The goal of this project is to explore the feasibility of creating artificial conversational agents, or chatbots, utilizing novel sequence-to-sequence methods inspired by progress in natural language processing and neural machine translation (NMT).
The NMT model is trained on a dataset comprising comments from Reddit, which encompasses every publicly available comment posted on the platform since 2005. The dataset can be accessed through the provided link. An NMT will be trained on a dataset of comments from Reddit provided by this link. This repository contains every publicly available comment posted to reddit since 2005.

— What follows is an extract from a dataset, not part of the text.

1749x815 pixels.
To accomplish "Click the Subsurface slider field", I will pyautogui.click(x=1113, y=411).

The hypothesis driving this project is that by feeding comment-response pairs to the NMT, it will learn to associate similar responses with their corresponding comments. With a sufficiently large dataset and adequate computational resources, the model is expected to generate coherent responses to any given input.

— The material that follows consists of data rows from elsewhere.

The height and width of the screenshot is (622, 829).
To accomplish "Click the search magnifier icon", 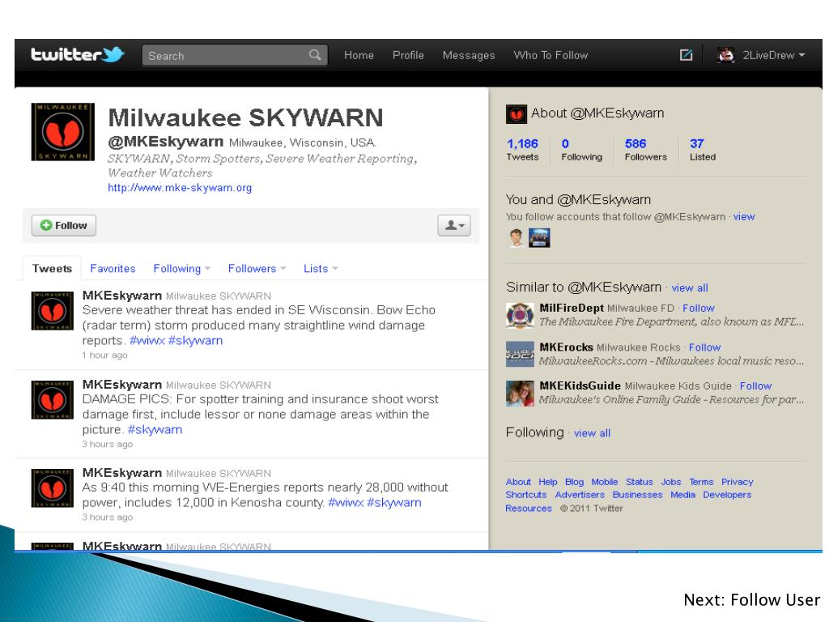I will [x=315, y=56].
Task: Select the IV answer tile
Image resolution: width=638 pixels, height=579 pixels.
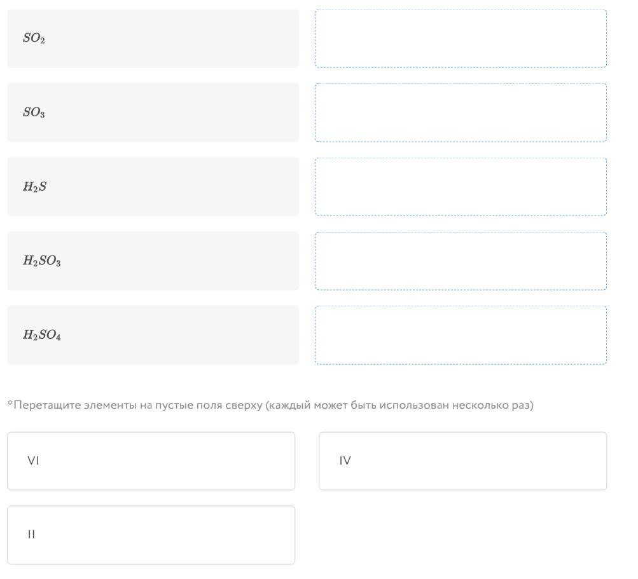Action: point(462,461)
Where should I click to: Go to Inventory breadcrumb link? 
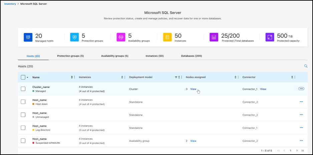pos(10,4)
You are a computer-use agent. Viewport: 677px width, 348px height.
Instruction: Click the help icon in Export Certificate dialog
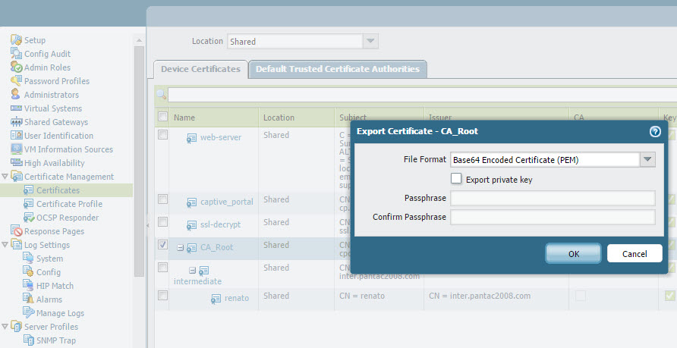click(655, 131)
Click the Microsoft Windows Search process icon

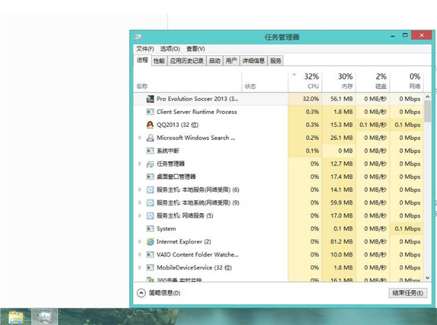click(150, 138)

- Dataframe Creation: Generate a dataframe upon request, pickle its tensor representation, and save tokenizers for future use. If not requested, utilize existing resources.
- Training Parameter Initialization: Set training parameters including the number of epochs, buffer size, batch size, embedding dimension, and the number of hidden units for both encoding and decoding. Also, determine the vocabulary sizes for the input and output corpora.
- Tensor Batching: Create batches of tensors from the dataset for training.
- Model Components Initialization: Initialize the encoder, decoder, and optimizer.
- Checkpoint System: Implement a checkpoint system to save model states during training, allowing for recovery in case of interruptions or for comparative analysis of model iterations.
The project is extensibly commented so any additional information can be found in the code itself.
The repository contains a model trained with the following charactersistics:
- number of epochs = 30
- batch size = 10
- embedding dimension = 256
- number of hidden recurrent units = 256
- optimizer = Adam optimizer
- max word length of sentences = 10
- final loss = 0.9.
Note: More sophisticated models were developed but were too large to be hosted on this GitHub repository.